20.7.21

Lei de 2013 para apoiar as vítimas do tráfico de pessoas com bens apreendidos não foi aplicada

Ana Dias Cordeiro, in Público on-line

Segundo uma lei de 2013, os lucros do crime de tráfico de pessoas são destinados às vítimas. Antes disso, já a Convenção de Varsóvia do Conselho da Europa vinculava os países signatários, como Portugal, a garantir que as vítimas fossem indemnizadas pelos autores das infracções, mas isso não aconteceu.

Houve 94 pessoas condenadas por tráfico de seres humanos entre 2013 e 2019 e, no ano passado, 24 estavam a cumprir pena no sistema prisional português por esse crime.

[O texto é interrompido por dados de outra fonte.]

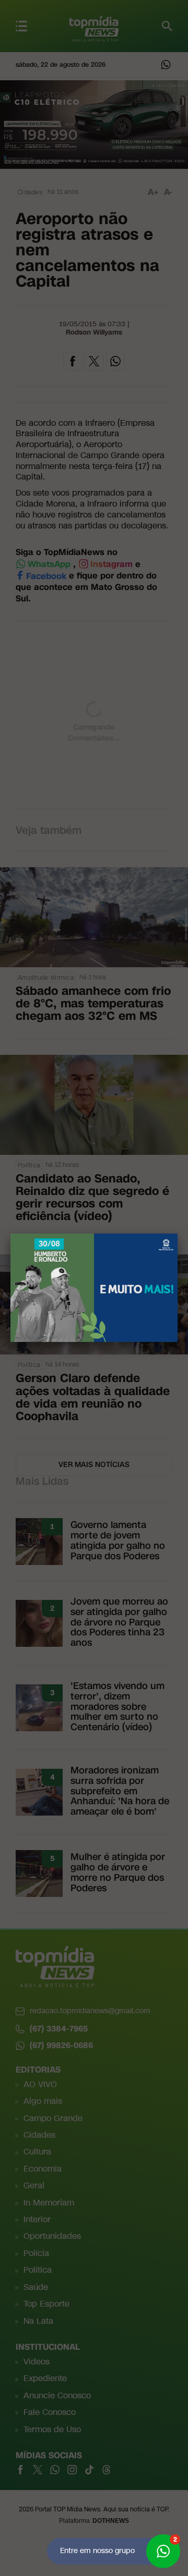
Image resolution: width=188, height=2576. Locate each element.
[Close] (177, 1233)
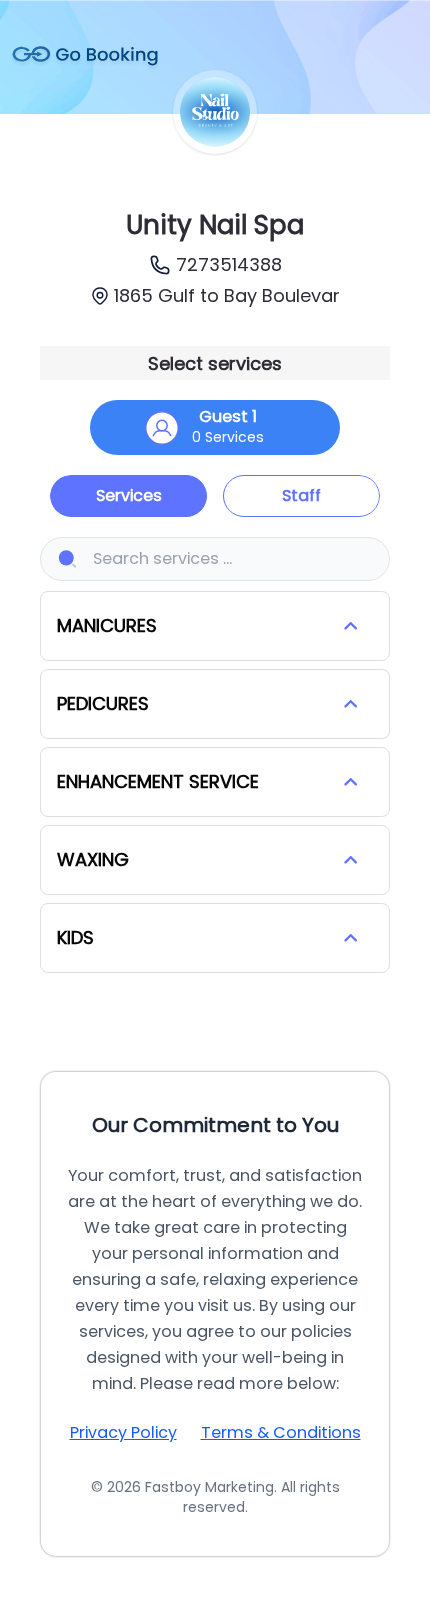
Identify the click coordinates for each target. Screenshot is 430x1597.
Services (129, 495)
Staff (301, 495)
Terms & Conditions (281, 1432)
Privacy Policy (123, 1432)
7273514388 (229, 264)
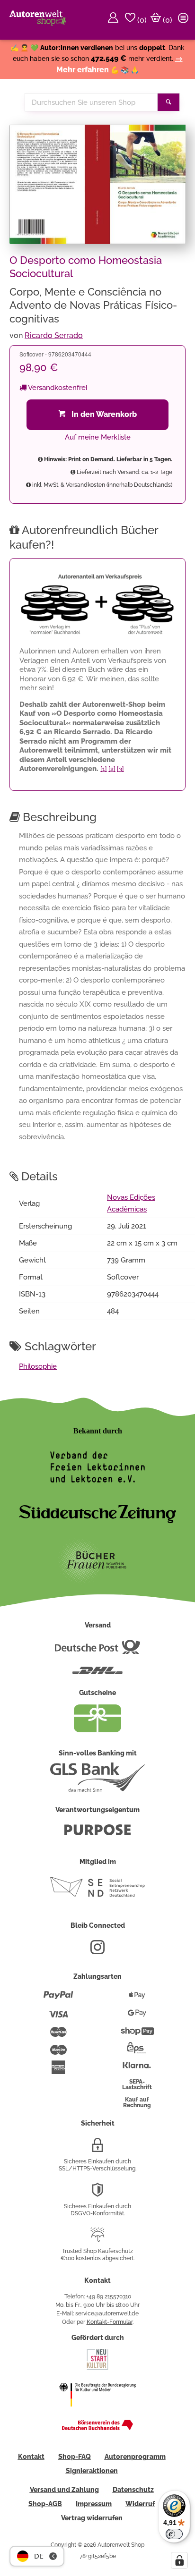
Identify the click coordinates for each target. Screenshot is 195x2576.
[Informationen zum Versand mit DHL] (97, 1674)
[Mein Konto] (114, 20)
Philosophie (38, 1366)
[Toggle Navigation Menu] (184, 20)
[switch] (174, 2534)
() (141, 20)
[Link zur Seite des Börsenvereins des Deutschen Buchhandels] (97, 2428)
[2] (111, 768)
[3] (120, 768)
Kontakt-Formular (110, 2322)
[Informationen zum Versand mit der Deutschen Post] (97, 1650)
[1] (103, 768)
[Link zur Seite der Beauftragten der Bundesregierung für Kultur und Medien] (97, 2412)
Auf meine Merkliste (98, 437)
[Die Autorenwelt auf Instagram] (97, 1951)
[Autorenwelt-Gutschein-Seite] (97, 1730)
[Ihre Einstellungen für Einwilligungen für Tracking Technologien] (179, 2560)
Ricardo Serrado (54, 335)
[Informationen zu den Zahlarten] (58, 1999)
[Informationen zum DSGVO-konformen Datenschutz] (97, 2193)
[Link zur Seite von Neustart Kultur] (97, 2368)
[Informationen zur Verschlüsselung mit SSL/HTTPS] (97, 2148)
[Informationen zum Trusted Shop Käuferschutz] (97, 2238)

Apesar disso, não houve qualquer entrada de activos financeiros ou valores correspondentes a bens apreendidos a condenados por tráfico de pessoas no Gabinete de Recuperação de Activos (GRA) da Polícia Judiciária (PJ).

Certo é que a partir de 2013 passou a estar expresso na lei que “o produto da receita de bens conexos com o crime de tráfico de pessoas” está destinado “ao apoio de acções, medidas e programas de prevenção do tráfico de pessoas e de assistência e protecção das suas vítimas”.

Essa lei resulta da transposição de uma directiva europeia de 2011, e determina que as verbas apreendidas pelo GRA são destinadas ao Plano Nacional contra o Tráfico de Seres Humanos, de que é responsável o relator nacional para o tráfico de seres humanos, Manuel Albano, vice-presidente da Comissão para a Cidadania e Igualdade de Género.
Verbas nulas

Contactado, Manuel Albano, confirma que o GRA “nunca comunicou qualquer verba” que tivesse como destino o Plano Nacional Contra o Tráfico de Seres Humanos coordenado pela Comissão para a Cidadania e a Igualdade de Género (CIG) sob tutela da Presidência do Conselho de Ministros.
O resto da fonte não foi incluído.